When you are pregnant, it is best to think over whether you plan to have your baby boy circumcised, as this is not really a decision that you want to make after the baby is born when you are busy with nighttime feedings and numerous diaper changes. It will also allow you adequate time to find a physician who is willing to do the surgery, if you do choose the circumcision route.
What exactly does circumcision involve?
Every baby boy is born with a foreskin that covers the glans (head) of the penis. Circumcision involves a surgical procedure to remove the foreskin. Contrary to popular belief, the surgery is performed with anesthesia in American and Canadian hospitals and clinics. Always ensure that an anesthetic will be used. To do so without anesthesia, would be very painful for your baby.

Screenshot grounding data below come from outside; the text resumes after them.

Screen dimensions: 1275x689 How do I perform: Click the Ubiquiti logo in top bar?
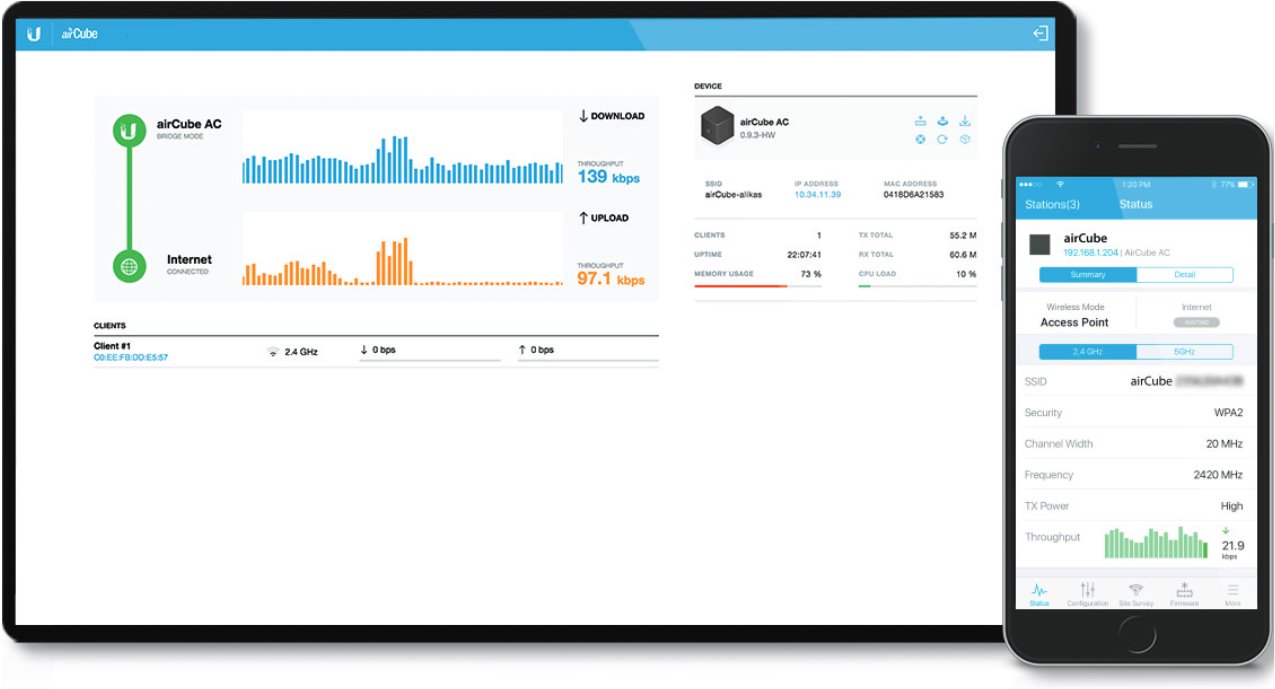coord(34,34)
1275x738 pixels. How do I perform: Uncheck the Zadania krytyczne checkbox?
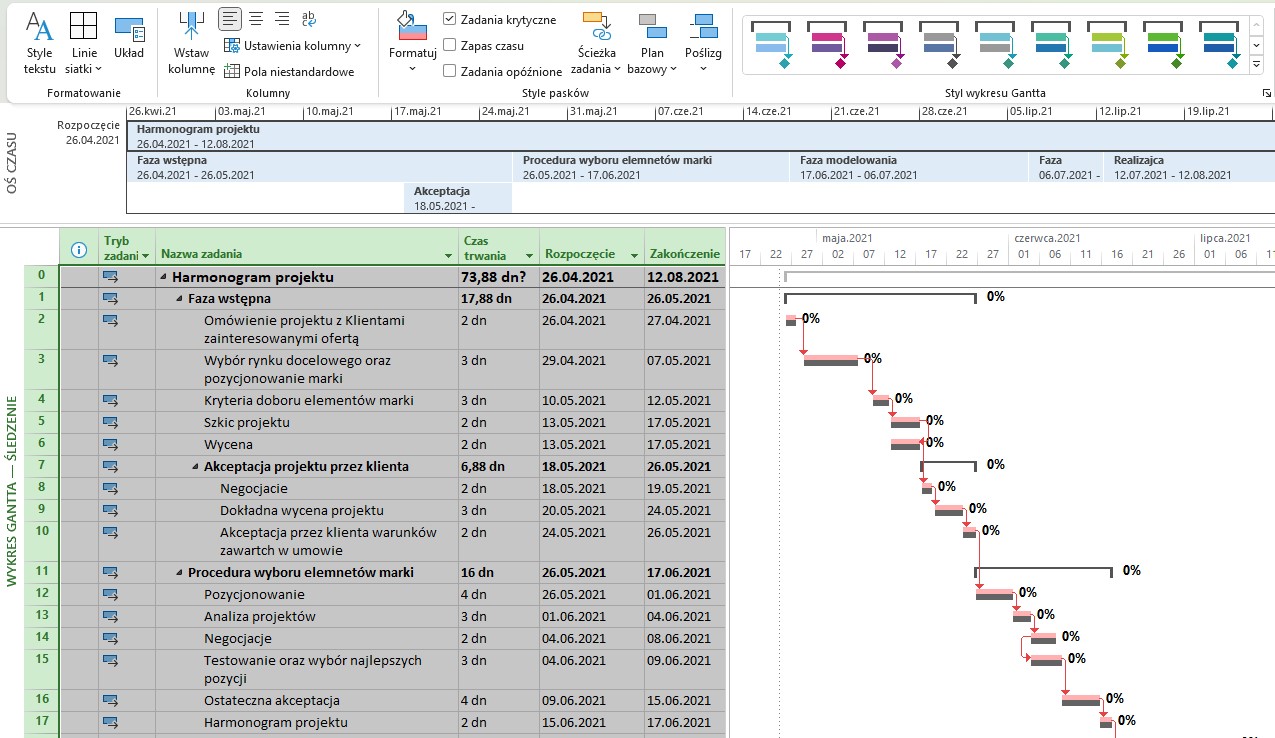click(x=450, y=19)
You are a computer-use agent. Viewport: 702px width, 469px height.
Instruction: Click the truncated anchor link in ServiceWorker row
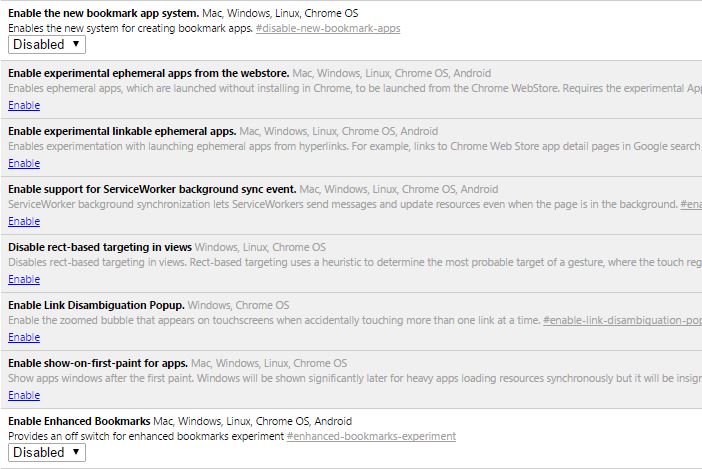pyautogui.click(x=691, y=204)
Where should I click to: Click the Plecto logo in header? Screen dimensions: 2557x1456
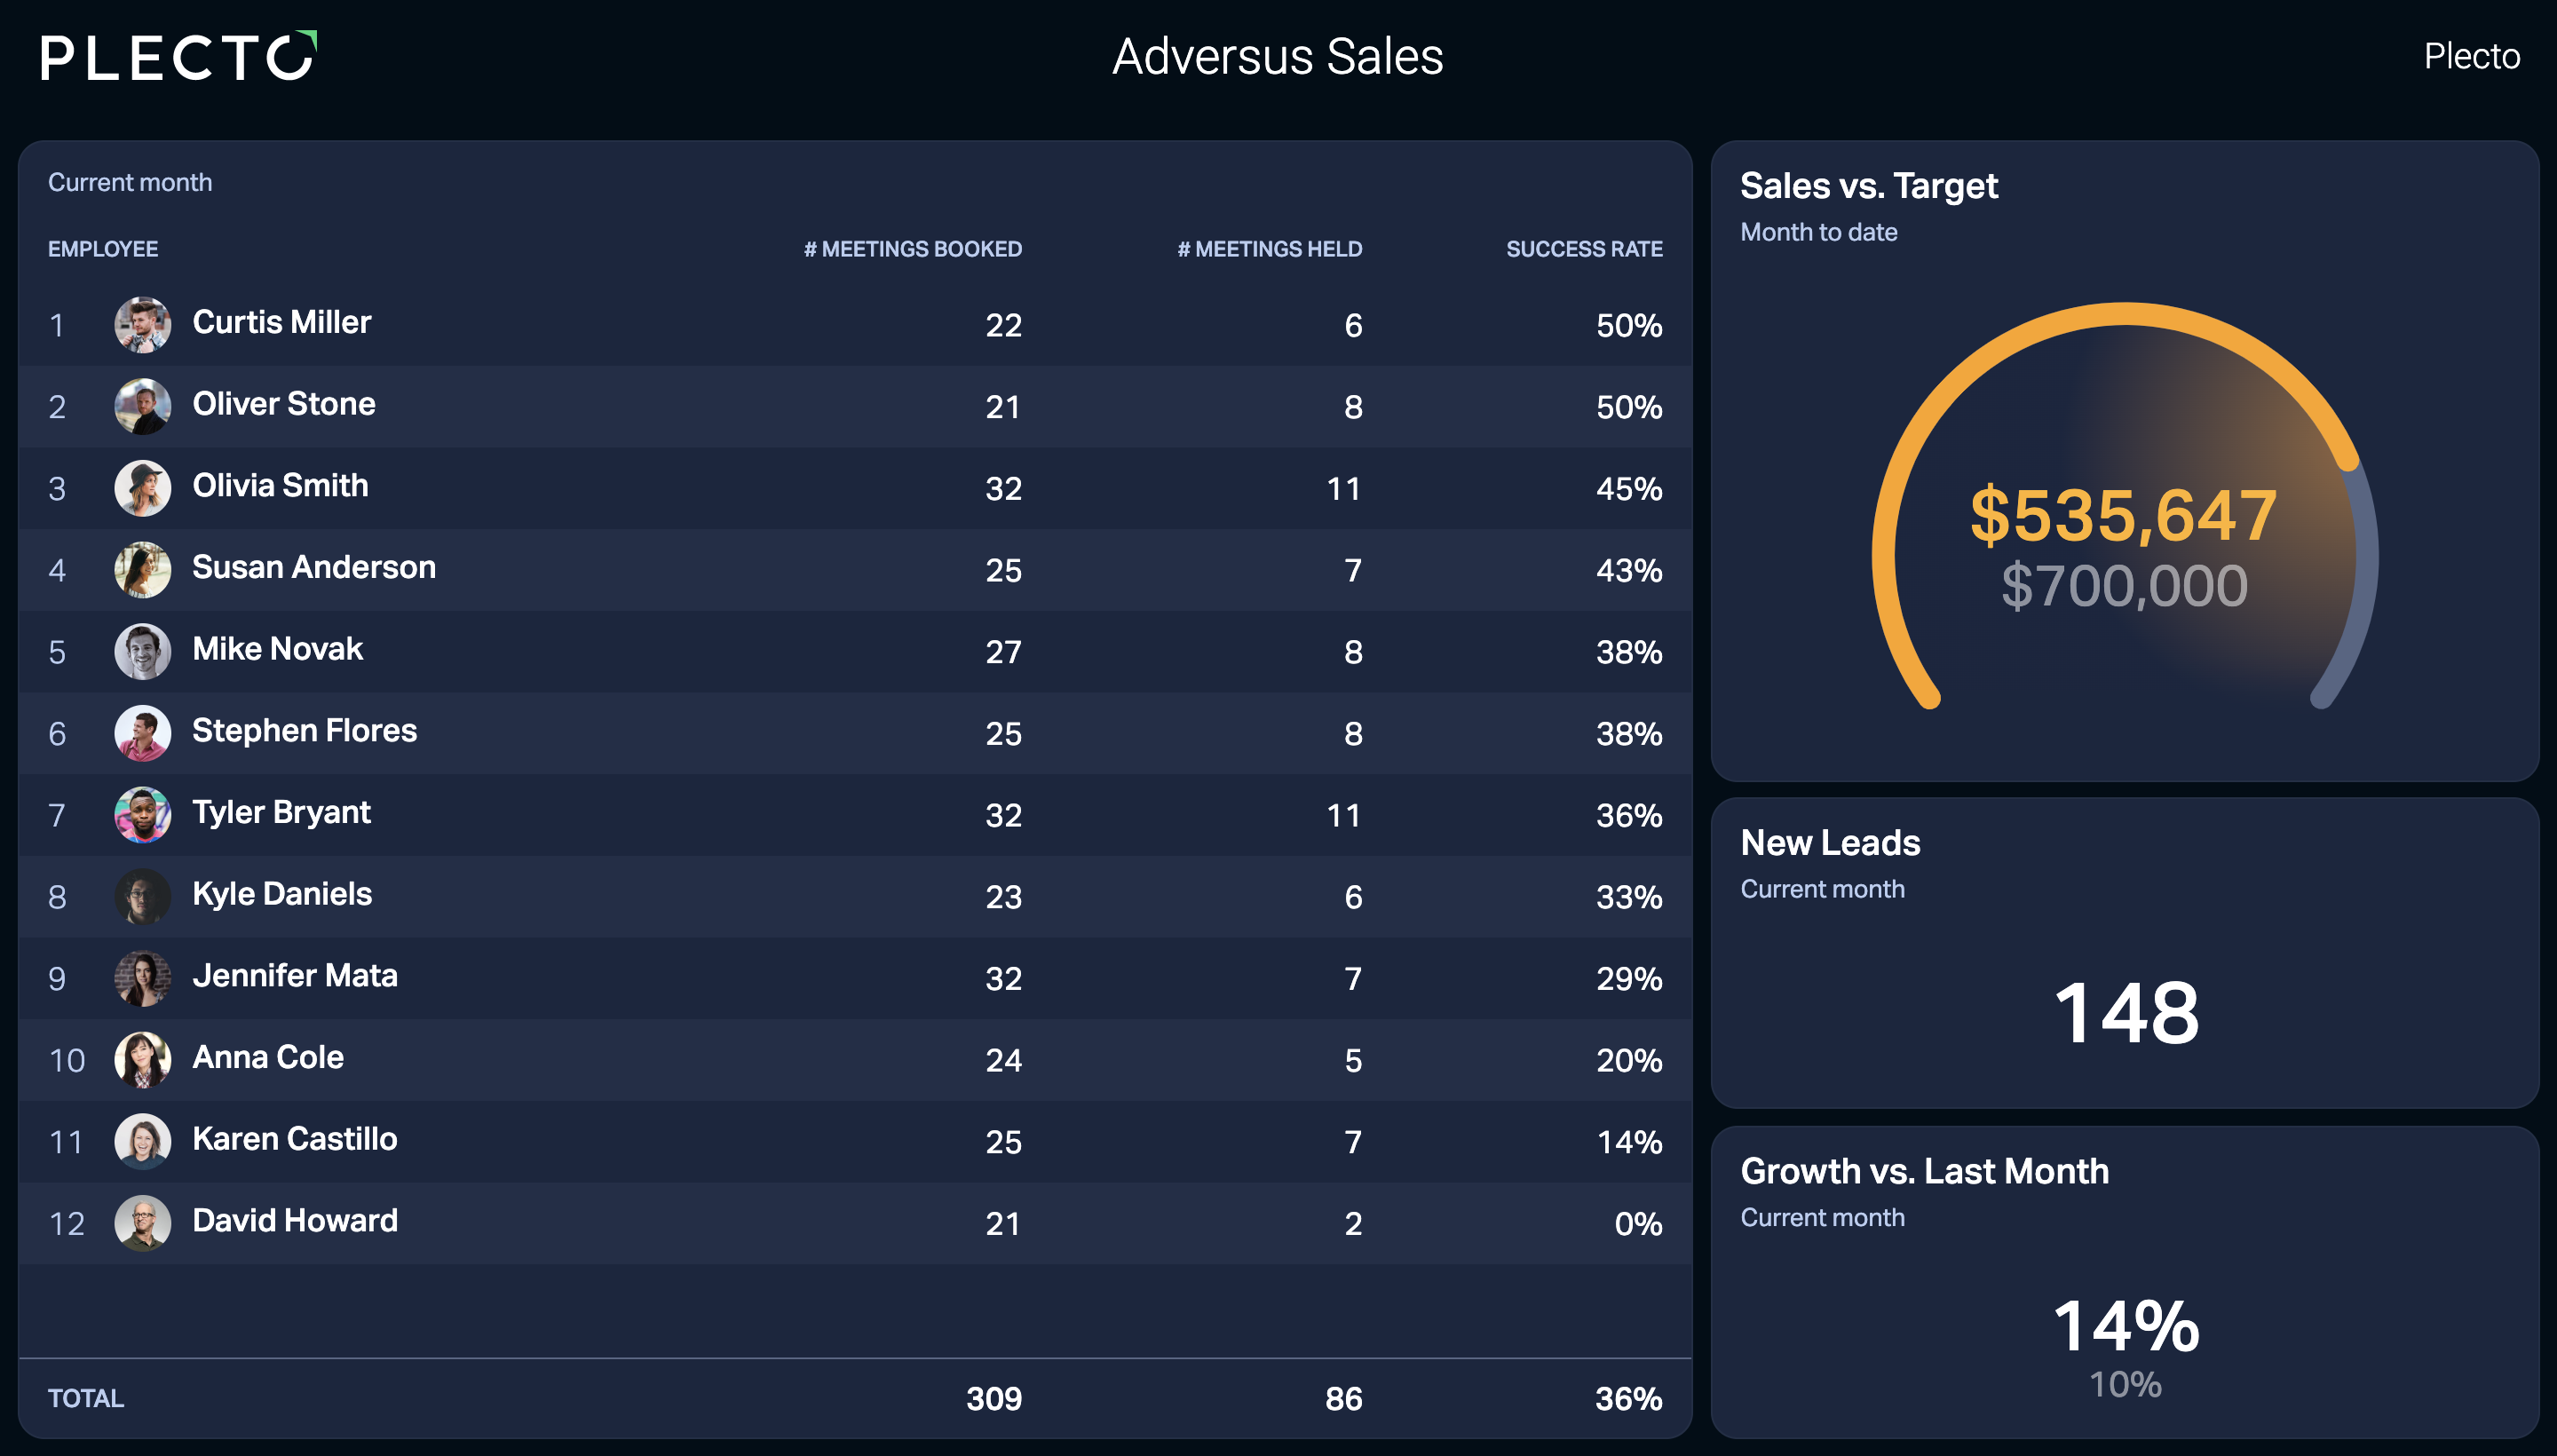[x=179, y=56]
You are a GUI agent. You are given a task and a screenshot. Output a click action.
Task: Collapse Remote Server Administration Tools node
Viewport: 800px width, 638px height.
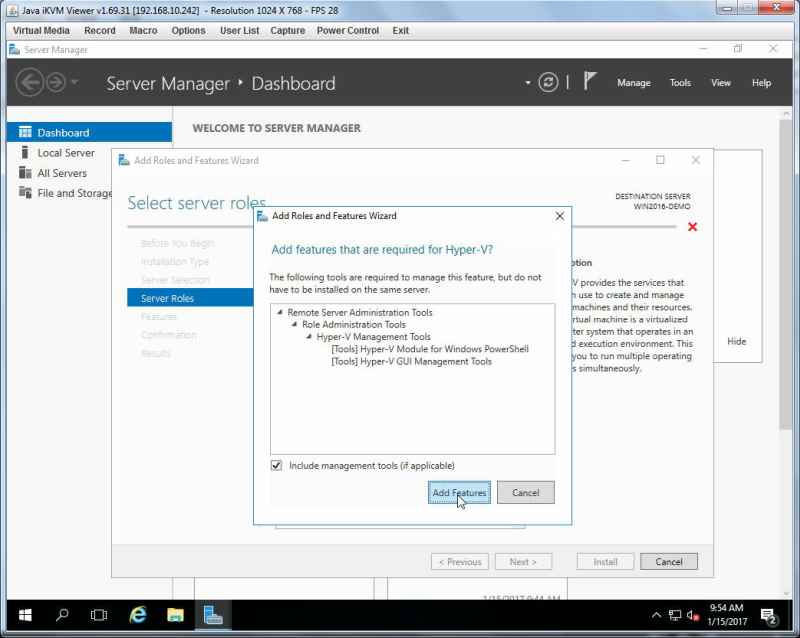280,312
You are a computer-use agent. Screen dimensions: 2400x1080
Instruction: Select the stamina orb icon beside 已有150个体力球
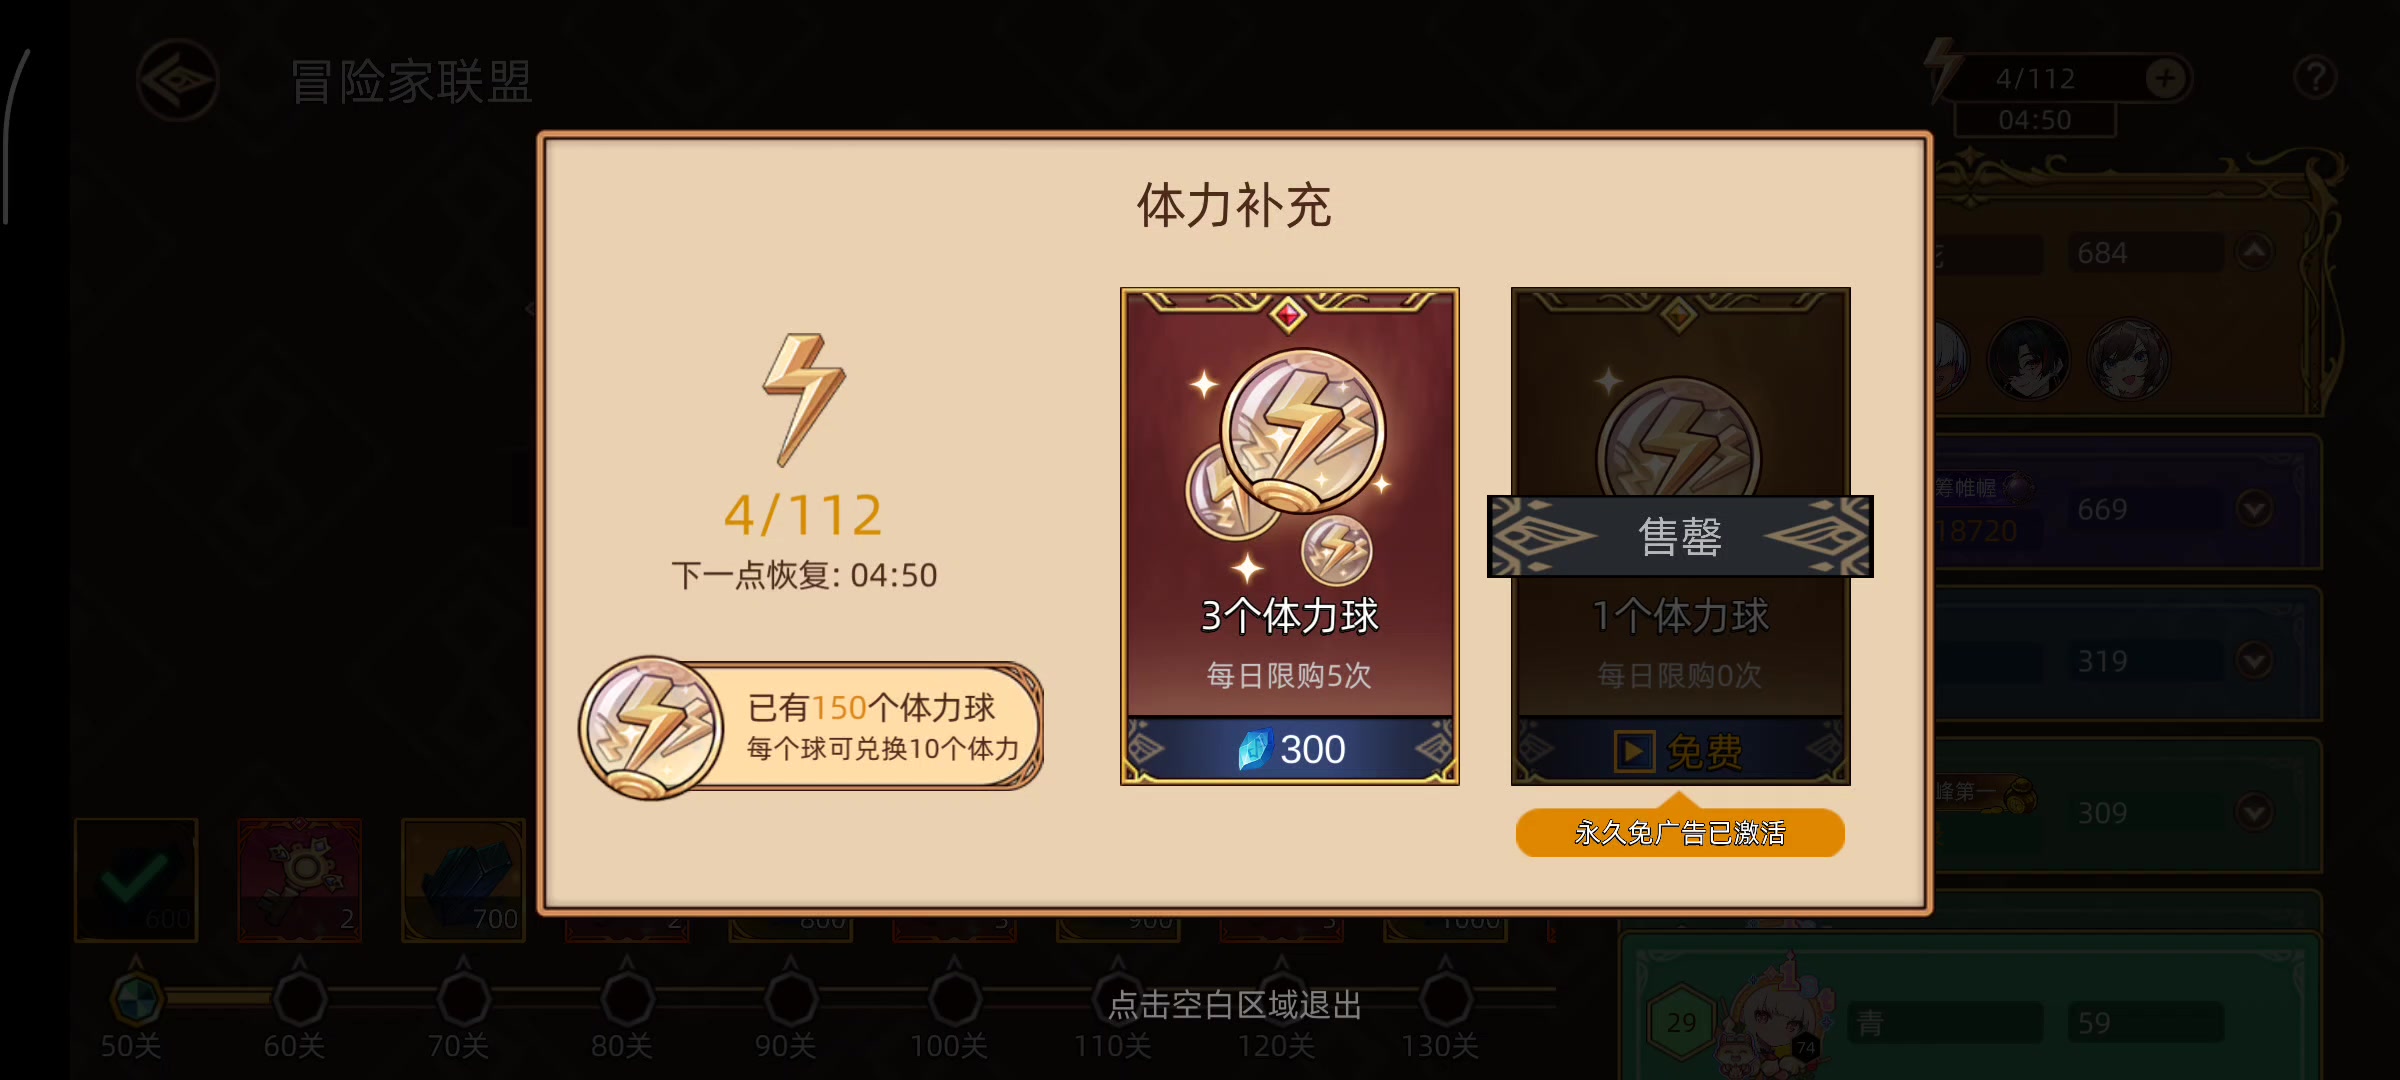(651, 727)
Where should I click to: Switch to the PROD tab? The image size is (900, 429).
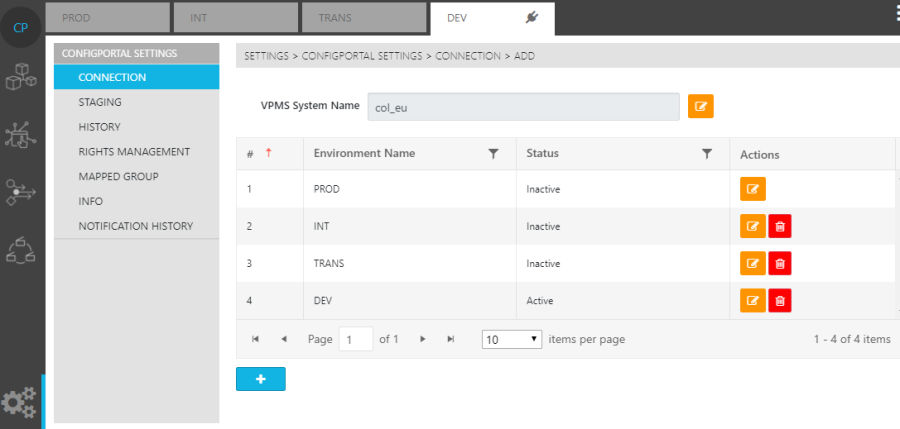107,18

How many newborn babies are circumcised every year?
In the United States, approximately 55% – 65% of newborn boys are circumcised annually. The United States, Canada, and the Middle East have the highest rates of circumcision. Some areas in Asia and Europe are examples of geographic locations with lower rates.
There has been a decreasing trend in circumcision in some countries such as Canada in recent years.
Why is circumcision performed?
The main reasons for circumcision are religious, cultural, and esthetics. In some circumstances, it is also performed for medical reasons such as when the foreskin does not retract.
In any case, circumcision is not performed routinely. You want to make an informed decision, and the only way to do this is by gathering information.
Here are some arguments against circumcision:
- If you are born with the foreskin, then God must have wanted it there (the religious viewpoint), or it must still serve a purpose (the evolutionary viewpoint).
- The foreskin is filled with nerve endings, reportedly increasing sexual pleasure and satisfaction.
- According to one study published in the International Journal of Men’s Health, circumcised men had higher incidences of erectile dysfunction, compared to their uncircumcised male counterparts. It is thought that this is because a circumcised man has less sensation in his penis due to the missing foreskin.
- Although the risk of infant death due to circumcision is very low in industrialized countries, there still is a higher rate of infant mortality related to circumcision when compared to the risk of developing penile cancer in uncircumcised males.
- There is always the possibility of a botched surgery.
- There may be pain after the surgery.
- There is always a risk of infection or bleeding with any surgery, although the risks are low.
- You want to allow your son to be the one to decide when he is of age.
Here are some arguments for circumcision:
- It is your religious belief, cultural or social expectation to have it done.
- You want your son to look like his brothers and your husband.
- You want to decrease any possible medical risks such as urinary tract infections, penile cancer, and contraction of sexually-transmitted infections (STI’s) such as HIV.
- You want to decrease the risk of putting your son’s future partner at risk of developing a sexually-transmitted infection.
So what does the American Academy of Pediatrics recommend?
The latest stand is that circumcision can be advantageous and even offer possible medical benefits, but it also offers risks. At this point in time, the American Academy of Pediatrics states that there is not enough evidence to suggest circumcision be done routinely.
In conclusion, it is important to do your research and make an informed decision when deciding whether or not to circumcise your son. Speak to your healthcare provider, consider the potential benefits and risks, and consider your personal and religious values before making a final decision. Ultimately, the decision to circumcise should be a personal choice made between you, your healthcare provider, and your son.